DATA FOR PROCESSING>

---

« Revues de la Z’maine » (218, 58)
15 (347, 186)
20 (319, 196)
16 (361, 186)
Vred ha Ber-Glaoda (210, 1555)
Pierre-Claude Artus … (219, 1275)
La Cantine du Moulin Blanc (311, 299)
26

---

TO DO>
Your response must contain all of the records, copied exactly.

SOLUTION FOR THIS TASK>
« Revues de la Z’maine » (218, 58)
15 (347, 186)
20 (319, 196)
16 (361, 186)
Vred ha Ber-Glaoda (210, 1555)
Pierre-Claude Artus … (219, 1275)
La Cantine du Moulin Blanc (311, 299)
26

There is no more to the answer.